COLKS, however, maintains that the premises were handed over in July 2024 without essential utilities. According to the organisation, the site lacked a power connection, regular water supply, and boundary fencing at the time of transfer. They claim electricity was only provided in February 2025, while water issues persist.
Regarding the unpaid revenue, COLKS admitted it sought an 18-month moratorium on rent due to the building’s condition. While this “rent holiday” was not formally incorporated into the lease agreement, the firm insists the Council had verbally agreed to an extension until December 2025. COLKS termed the CEM’s allegations of ignored payment reminders as “completely fabricated.”
The firm further attributed delays to external setbacks, including a burglary in June 2025 and a lightning strike the following month.

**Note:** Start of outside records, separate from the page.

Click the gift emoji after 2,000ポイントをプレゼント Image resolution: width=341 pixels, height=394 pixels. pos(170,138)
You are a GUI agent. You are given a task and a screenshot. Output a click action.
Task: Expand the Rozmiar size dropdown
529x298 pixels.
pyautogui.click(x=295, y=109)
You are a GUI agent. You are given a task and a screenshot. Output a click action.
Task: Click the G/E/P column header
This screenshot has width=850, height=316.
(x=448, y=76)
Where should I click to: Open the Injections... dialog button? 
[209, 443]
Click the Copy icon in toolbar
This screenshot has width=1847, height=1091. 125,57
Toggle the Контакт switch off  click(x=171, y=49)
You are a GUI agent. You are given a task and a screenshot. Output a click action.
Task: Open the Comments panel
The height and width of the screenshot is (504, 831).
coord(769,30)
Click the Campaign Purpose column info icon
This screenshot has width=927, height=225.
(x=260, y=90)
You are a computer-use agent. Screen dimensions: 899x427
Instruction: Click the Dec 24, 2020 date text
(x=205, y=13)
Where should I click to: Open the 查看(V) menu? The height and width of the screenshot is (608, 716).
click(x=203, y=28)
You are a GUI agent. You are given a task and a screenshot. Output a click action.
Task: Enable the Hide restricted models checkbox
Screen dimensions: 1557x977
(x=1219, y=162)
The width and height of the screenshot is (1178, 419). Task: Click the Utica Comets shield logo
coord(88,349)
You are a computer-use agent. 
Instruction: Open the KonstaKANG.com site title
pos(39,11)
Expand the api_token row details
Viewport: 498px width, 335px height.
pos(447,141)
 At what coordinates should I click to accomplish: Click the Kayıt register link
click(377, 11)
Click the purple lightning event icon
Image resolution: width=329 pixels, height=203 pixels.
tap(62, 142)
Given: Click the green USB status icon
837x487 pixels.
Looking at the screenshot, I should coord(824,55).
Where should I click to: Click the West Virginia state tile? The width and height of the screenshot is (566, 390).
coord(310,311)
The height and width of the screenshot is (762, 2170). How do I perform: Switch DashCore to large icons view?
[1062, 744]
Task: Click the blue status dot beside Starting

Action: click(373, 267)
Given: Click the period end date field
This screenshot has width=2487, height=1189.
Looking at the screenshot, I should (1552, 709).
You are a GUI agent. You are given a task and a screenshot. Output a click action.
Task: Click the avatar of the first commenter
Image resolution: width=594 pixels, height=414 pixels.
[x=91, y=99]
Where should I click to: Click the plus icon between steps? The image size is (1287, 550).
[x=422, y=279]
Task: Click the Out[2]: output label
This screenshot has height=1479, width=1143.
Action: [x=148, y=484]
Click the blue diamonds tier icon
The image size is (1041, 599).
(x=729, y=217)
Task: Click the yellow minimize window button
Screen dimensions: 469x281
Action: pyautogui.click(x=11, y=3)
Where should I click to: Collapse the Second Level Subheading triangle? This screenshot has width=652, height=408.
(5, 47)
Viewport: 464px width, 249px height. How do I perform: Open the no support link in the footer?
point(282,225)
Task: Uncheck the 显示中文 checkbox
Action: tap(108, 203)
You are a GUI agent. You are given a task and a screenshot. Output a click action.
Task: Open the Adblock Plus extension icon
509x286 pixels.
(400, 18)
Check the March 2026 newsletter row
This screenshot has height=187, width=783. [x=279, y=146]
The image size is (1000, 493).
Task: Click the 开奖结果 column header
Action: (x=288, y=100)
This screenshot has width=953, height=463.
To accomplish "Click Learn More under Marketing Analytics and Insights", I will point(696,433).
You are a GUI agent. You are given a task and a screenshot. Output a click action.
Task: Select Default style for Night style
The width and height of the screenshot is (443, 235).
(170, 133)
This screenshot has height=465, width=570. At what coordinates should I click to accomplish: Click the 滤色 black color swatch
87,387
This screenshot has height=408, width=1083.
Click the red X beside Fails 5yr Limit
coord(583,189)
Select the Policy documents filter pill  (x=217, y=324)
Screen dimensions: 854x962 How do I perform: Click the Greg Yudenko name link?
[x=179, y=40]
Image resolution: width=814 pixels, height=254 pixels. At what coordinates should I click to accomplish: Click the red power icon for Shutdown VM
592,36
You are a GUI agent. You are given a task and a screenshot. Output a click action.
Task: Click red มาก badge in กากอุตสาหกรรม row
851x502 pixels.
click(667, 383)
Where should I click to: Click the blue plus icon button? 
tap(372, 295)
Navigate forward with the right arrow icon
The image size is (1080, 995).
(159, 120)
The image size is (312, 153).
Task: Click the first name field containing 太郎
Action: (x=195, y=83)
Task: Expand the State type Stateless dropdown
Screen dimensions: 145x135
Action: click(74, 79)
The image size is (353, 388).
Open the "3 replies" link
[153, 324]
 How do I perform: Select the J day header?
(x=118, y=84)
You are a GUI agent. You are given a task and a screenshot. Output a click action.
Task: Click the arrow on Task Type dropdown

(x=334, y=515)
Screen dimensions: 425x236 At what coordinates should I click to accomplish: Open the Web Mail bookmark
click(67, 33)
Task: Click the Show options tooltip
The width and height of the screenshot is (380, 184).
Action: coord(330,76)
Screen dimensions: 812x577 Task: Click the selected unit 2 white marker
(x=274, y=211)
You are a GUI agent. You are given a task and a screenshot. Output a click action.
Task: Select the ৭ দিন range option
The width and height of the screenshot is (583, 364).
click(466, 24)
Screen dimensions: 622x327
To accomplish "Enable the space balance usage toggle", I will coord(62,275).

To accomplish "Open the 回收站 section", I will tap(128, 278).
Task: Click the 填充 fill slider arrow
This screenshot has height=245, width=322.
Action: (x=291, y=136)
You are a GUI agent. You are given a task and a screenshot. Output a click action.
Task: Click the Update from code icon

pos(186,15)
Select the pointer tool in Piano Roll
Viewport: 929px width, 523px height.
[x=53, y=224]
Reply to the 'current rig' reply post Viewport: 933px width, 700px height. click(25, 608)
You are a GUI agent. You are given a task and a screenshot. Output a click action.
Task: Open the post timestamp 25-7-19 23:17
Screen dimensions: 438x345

They claimed the strike caused extensive electrical damage because the Rs 9.47 crore facility lacked a proper earthing system.
Responding to the CEM’s claim that the Khasi Traditional Medicine Commission (KTMC) was bypassed, COLKS stated the project was awarded through a transparent Expression of Interest (EOI) in September 2023. They noted that the KTMC was only reconstituted months after the bidding process had already commenced.
While the KHADC portrays the firm as an unresponsive tenant, COLKS alleges the Council itself became “non-responsive” after December 2025. The organisation expressed disappointment that the project—intended to preserve indigenous healing systems—is being politicised despite their documented efforts to train staff and engage stakeholders.
With nearly Rs 10 crore in public funds at stake, the facility remains a shell of its intended purpose as both the Council and the private firm trade blame over infrastructural failures and “non-incorporated” agreements.